Start of Extracted text

For example, when faced with resuscitating someone injured by gun violence, doctors must make clinical decisions expeditiously, yet law enforcement’s investigation disrupts medical care. In an exception to HIPAA, state laws commonly require medical staff to share protected health information with law enforcement when the case involves gunshots and/or stab wounds. But in the absence of hospital policies dictating how or when this information should be disclosed, I’m left uncertain with what to do when an investigation occurs during the lifesaving resuscitation of the patient and the officer refuses to leave.

By jeopardizing the sanctity of the patient-provider relationship, the routine presence of law enforcement in the ED compromises trust in the health care system. I’ve felt intimidated and cornered by police in many situations, and I can’t imagine how my patients feel in these uncomfortable scenarios. The perception of a doctor-law enforcement alliance is unsettling for communities that have negative experiences with police. Police use-of-force is a leading cause of death for Black men. Black children are more likely to be injured by law enforcement than any other group. Representing only 13% of the total U.S. population, Black people represent 40% of the incarcerated population. Fearing retaliation and/or deportation, undocumented immigrants who rely on the ED for medical needs may similarly question our allegiance and/or avoid the medical system altogether.

A safety net in a broken health care system serving medically and socially vulnerable populations, the ED must remain a place of hope and healing. So health care institutions and providers need to establish interdisciplinary and equitable policies that emphasize patients’ dignity and autonomy. Everyone needs to get a seat at the table when developing these protocols — frontline workers, community and patient advocates, law enforcement, hospital leadership, and risk management.

End of Extracted text
Start of Extracted material

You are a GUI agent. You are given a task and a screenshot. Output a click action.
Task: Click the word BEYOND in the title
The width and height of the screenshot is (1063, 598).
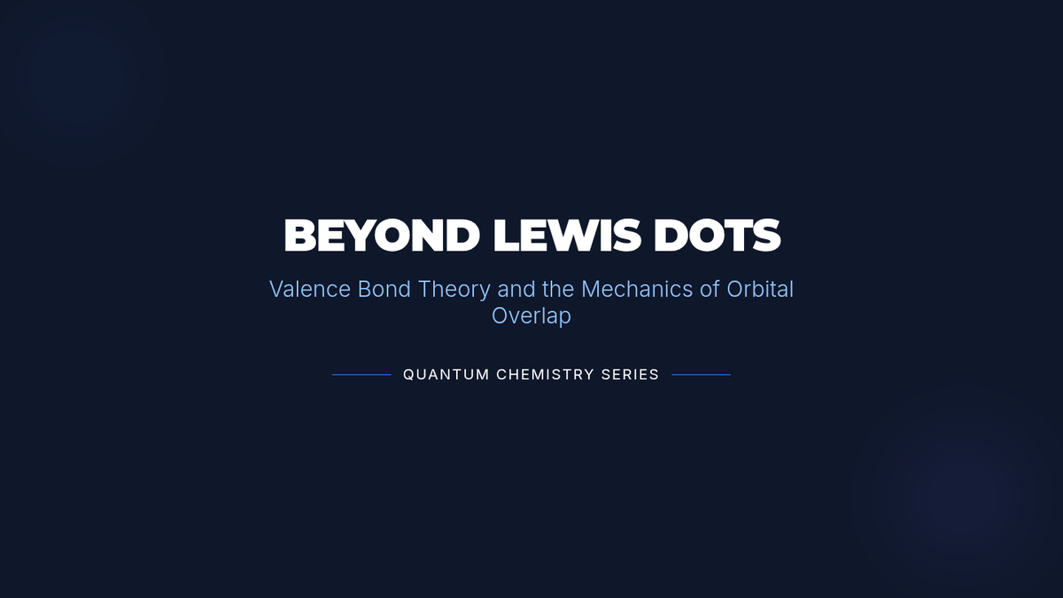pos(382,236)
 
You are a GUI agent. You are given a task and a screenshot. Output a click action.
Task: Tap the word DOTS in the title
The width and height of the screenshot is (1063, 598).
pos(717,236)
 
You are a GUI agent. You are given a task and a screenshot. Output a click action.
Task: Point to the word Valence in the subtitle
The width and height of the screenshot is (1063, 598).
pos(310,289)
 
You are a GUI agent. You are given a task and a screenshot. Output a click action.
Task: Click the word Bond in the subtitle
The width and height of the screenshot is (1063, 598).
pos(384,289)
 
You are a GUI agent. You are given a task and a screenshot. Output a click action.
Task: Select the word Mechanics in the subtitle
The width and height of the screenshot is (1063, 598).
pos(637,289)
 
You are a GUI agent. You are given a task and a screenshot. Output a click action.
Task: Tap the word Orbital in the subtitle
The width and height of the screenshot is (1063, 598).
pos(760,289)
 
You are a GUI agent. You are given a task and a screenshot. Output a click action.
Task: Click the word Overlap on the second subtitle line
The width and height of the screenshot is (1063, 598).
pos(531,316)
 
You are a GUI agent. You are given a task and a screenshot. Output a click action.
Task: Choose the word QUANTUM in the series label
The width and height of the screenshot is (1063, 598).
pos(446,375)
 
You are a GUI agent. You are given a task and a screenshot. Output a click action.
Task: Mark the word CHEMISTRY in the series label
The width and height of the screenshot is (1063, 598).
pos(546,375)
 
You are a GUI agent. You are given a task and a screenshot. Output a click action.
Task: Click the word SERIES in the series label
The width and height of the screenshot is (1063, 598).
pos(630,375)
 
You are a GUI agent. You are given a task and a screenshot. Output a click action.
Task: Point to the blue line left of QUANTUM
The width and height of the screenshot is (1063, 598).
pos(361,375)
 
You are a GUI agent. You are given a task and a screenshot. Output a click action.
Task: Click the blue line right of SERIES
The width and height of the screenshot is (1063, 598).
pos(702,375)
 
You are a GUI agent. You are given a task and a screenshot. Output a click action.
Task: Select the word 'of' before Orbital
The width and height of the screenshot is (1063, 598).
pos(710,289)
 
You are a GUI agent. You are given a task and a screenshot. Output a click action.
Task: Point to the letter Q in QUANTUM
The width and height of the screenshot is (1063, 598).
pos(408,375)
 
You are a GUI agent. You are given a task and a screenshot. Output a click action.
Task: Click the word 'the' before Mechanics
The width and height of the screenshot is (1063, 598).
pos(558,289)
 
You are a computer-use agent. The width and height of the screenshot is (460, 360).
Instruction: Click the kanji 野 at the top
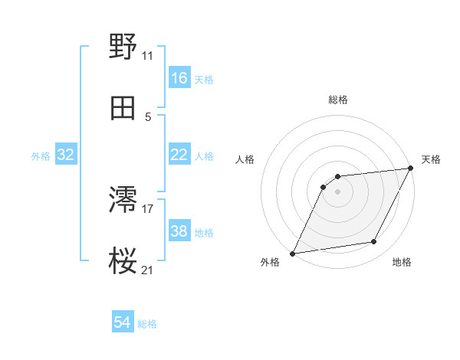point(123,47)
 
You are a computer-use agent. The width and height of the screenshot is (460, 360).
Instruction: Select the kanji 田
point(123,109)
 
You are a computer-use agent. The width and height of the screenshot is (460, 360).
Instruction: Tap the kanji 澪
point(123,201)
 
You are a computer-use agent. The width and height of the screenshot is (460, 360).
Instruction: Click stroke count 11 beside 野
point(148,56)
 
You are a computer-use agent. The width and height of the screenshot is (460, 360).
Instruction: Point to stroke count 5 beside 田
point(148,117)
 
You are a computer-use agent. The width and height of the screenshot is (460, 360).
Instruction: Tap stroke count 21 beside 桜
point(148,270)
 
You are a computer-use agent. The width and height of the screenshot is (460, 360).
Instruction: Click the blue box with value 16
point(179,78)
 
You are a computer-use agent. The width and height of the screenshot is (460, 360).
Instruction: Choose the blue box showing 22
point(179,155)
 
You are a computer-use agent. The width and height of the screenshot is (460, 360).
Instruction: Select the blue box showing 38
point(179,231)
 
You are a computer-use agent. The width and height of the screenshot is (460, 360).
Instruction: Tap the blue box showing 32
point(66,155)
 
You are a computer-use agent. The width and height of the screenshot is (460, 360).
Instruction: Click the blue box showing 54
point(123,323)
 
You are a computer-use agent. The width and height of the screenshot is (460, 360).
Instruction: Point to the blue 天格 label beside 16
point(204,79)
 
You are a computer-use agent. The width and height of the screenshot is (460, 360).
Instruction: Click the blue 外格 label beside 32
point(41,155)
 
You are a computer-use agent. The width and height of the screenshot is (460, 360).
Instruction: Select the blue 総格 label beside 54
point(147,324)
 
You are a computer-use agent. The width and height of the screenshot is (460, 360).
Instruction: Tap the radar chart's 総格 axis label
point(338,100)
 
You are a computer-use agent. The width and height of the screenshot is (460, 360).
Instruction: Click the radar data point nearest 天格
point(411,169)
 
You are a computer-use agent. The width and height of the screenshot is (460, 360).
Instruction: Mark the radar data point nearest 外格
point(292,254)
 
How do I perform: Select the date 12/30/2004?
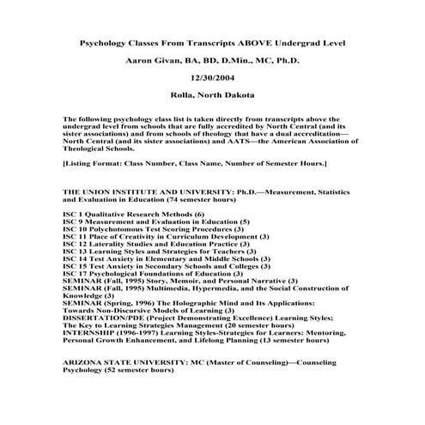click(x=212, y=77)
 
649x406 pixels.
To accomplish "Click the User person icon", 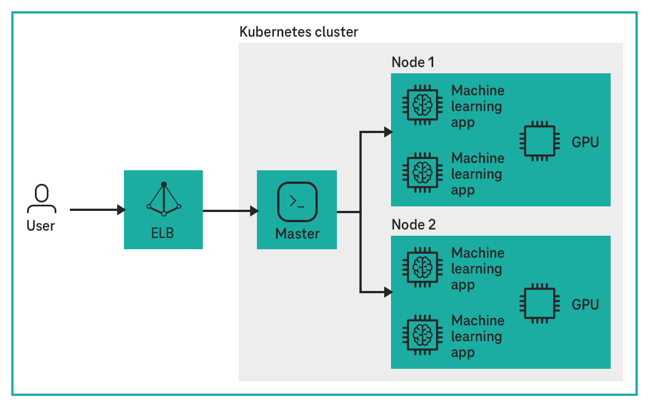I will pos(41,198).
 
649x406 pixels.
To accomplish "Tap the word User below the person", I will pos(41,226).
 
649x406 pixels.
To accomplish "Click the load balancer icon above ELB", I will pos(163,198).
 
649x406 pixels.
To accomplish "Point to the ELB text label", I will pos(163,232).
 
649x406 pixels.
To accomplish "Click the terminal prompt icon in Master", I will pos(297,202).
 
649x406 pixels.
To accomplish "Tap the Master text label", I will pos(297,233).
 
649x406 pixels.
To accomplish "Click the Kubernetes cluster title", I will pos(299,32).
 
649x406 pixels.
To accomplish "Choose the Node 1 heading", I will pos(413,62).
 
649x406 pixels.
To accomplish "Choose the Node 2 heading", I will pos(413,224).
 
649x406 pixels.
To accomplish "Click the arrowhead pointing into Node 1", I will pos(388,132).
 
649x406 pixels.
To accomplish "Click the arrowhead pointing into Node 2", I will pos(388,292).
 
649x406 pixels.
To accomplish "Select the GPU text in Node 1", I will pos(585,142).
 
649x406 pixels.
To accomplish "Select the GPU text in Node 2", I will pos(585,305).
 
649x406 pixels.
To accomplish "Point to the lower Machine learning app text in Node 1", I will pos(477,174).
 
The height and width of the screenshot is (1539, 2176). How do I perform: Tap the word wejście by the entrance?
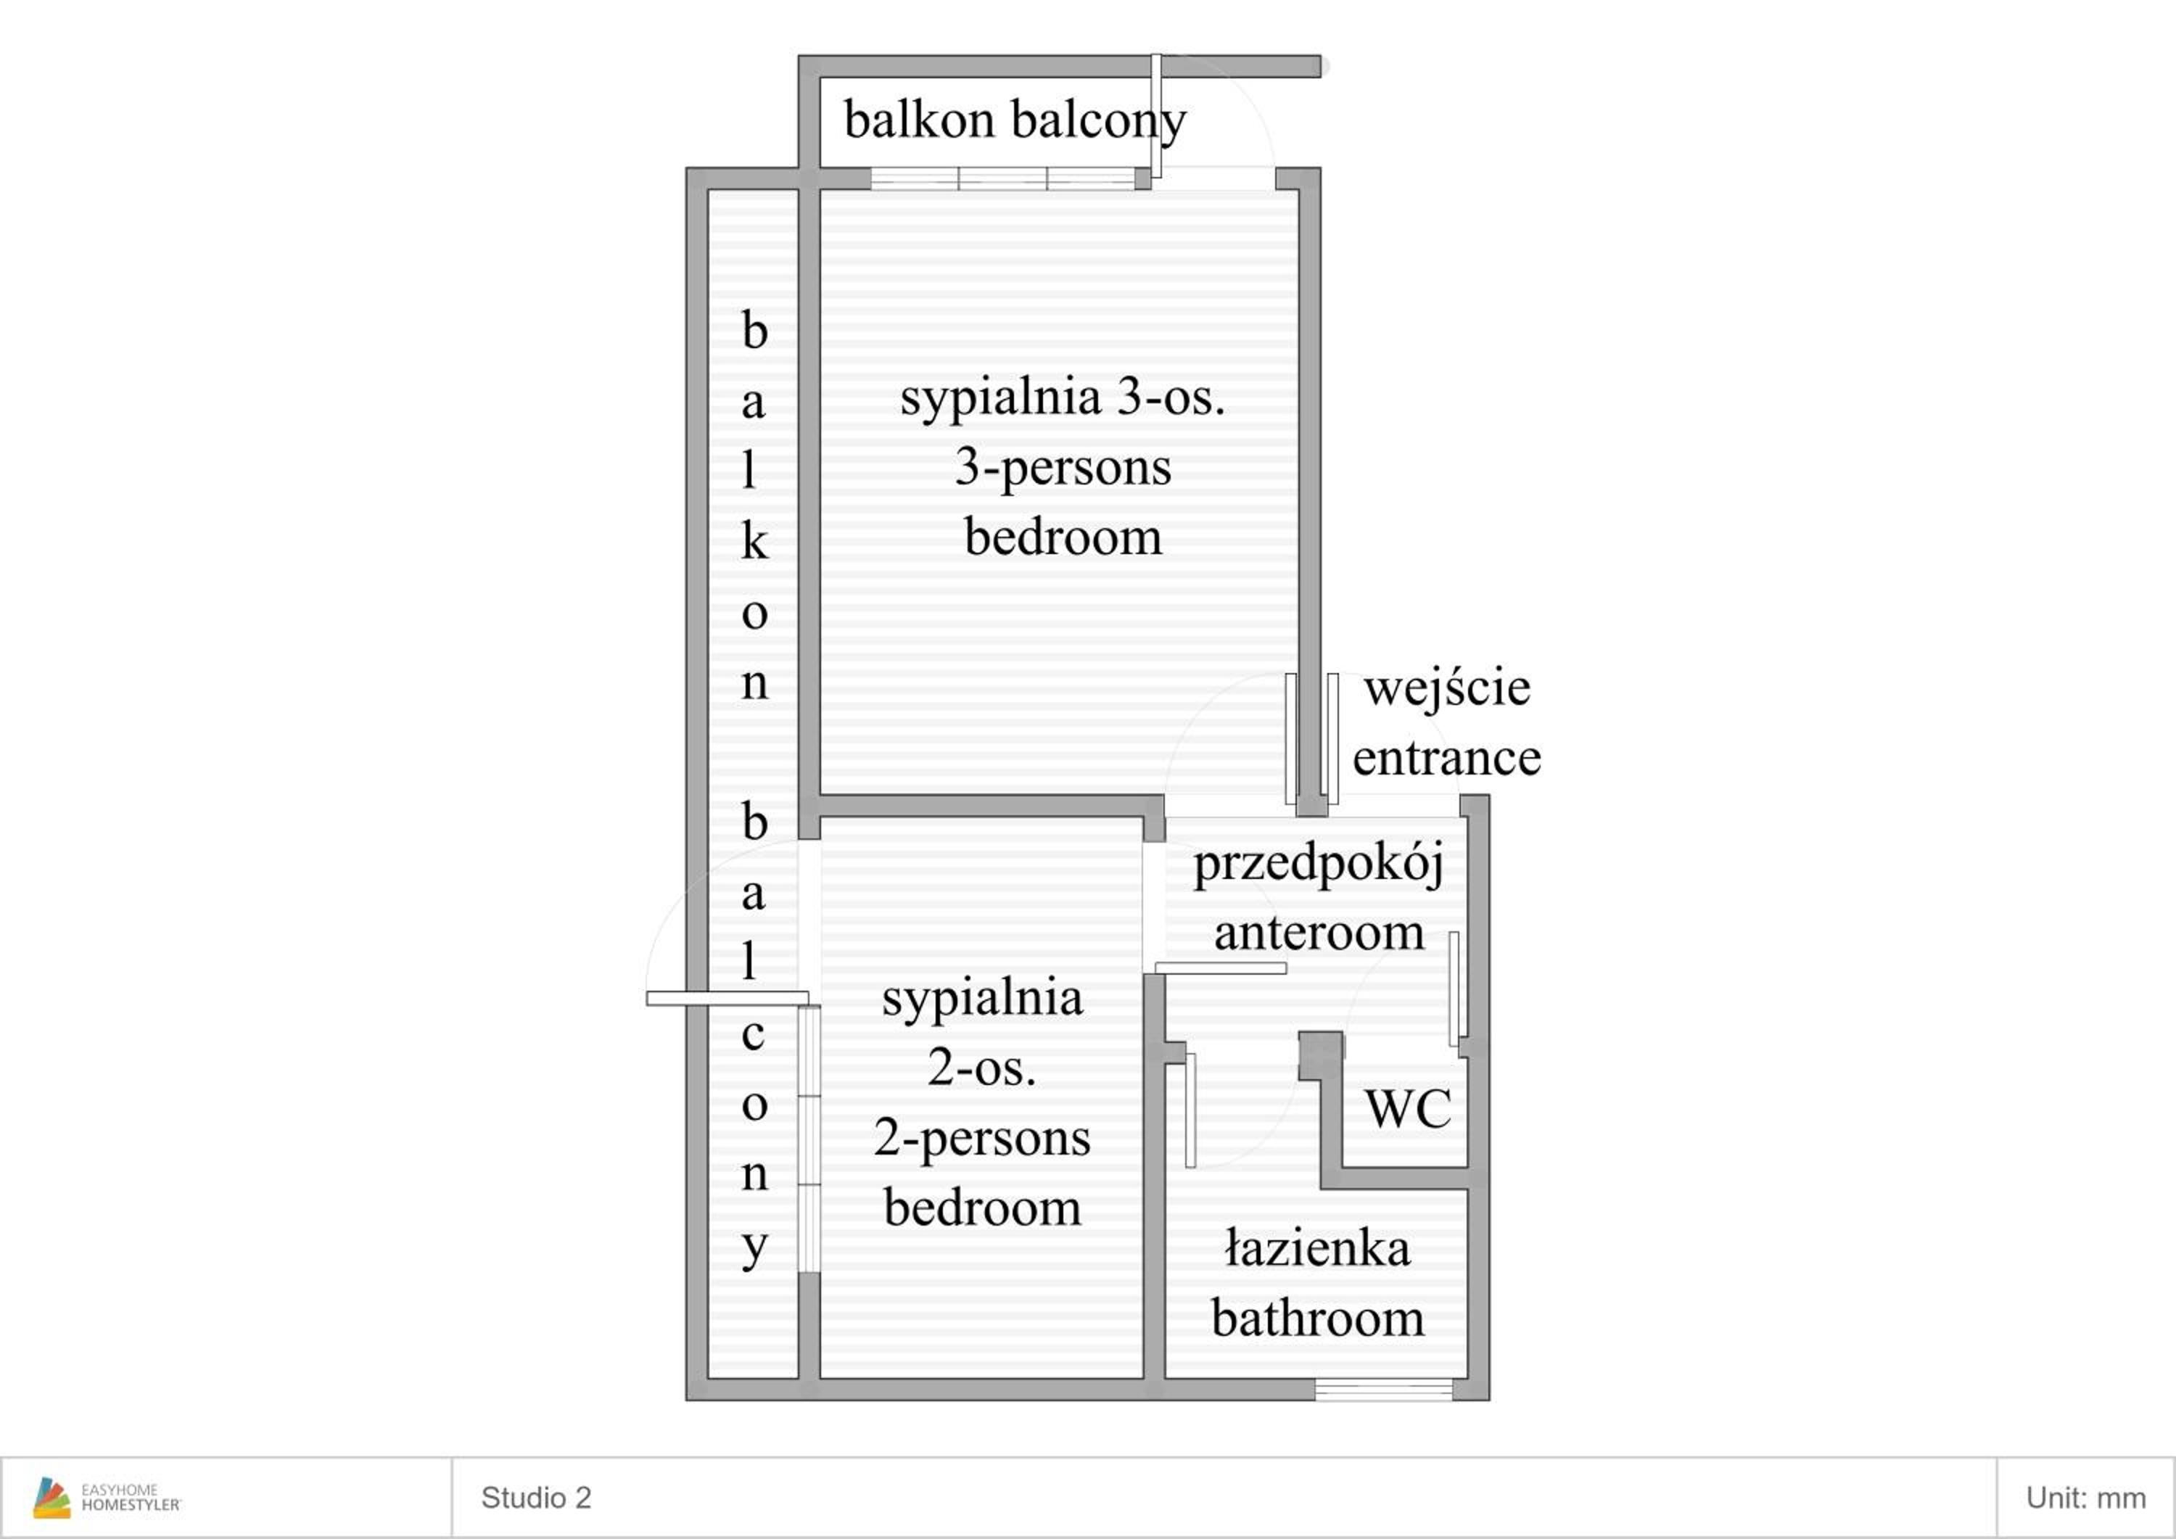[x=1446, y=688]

End of Extracted material

[List of tasks]
A: Duplicate the portion of the essay on police in the emergency department starting at the words "A safety net" and ending after "and risk management.".
B: According to the essay on police in the emergency department, what share of the incarcerated population do Black people represent?
C: Take the essay on police in the emergency department further, starting after its final sentence.
The records have no connection to the text.

[Exercise responses]
A:
A safety net in a broken health care system serving medically and socially vulnerable populations, the ED must remain a place of hope and healing. So health care institutions and providers need to establish interdisciplinary and equitable policies that emphasize patients’ dignity and autonomy. Everyone needs to get a seat at the table when developing these protocols — frontline workers, community and patient advocates, law enforcement, hospital leadership, and risk management.

B: 40%

C:
For instance, hospital protocols might require that law enforcement minimize disruptions to the resuscitation of an unstable patient, step out of the treatment area when providers perform a physical exam, and routinely turn off body cameras upon entering spaces where care is being rendered. In an effort to uphold accountability, hospitals should have a portal where health care staff document incidents involving specific law enforcement personnel that may have adversely impacted patient care and/or privacy. And hospitals should invest in non-carceral, trauma-informed approaches to de-escalation and crisis management. This investment should be directed towards increasing unarmed hospital security personnel, behavioral response teams, social workers, legal advocates and building robust hospital-based violence intervention programs.

I had another uncomfortable encounter with police the other night when a young man walked into the emergency department after he was shot. I asked the officers to stand outside of the trauma bay to respect this patient’s privacy while we stabilized him.

“This man is a criminal. Criminals have no privacy rights,” the officer said as he refused to move.

Once again, the lack of clear guidelines left me in a vulnerable position and could have led to conflict with law enforcement. I shouldn’t have to handle these issues on a case-by-case basis, and neither should my colleagues. Hospitals need to clearly delineate the roles of law enforcement in the emergency care setting.

Sally Mahmoud-Werthmann is an emergency medicine physician at Stanford Medicine. She is also a part-time emergency physician at Zuckerberg San Francisco General Hospital. She specializes in social emergency medicine, a discipline that examines the intersection of emergency care and social and structural forces that influence health outcomes.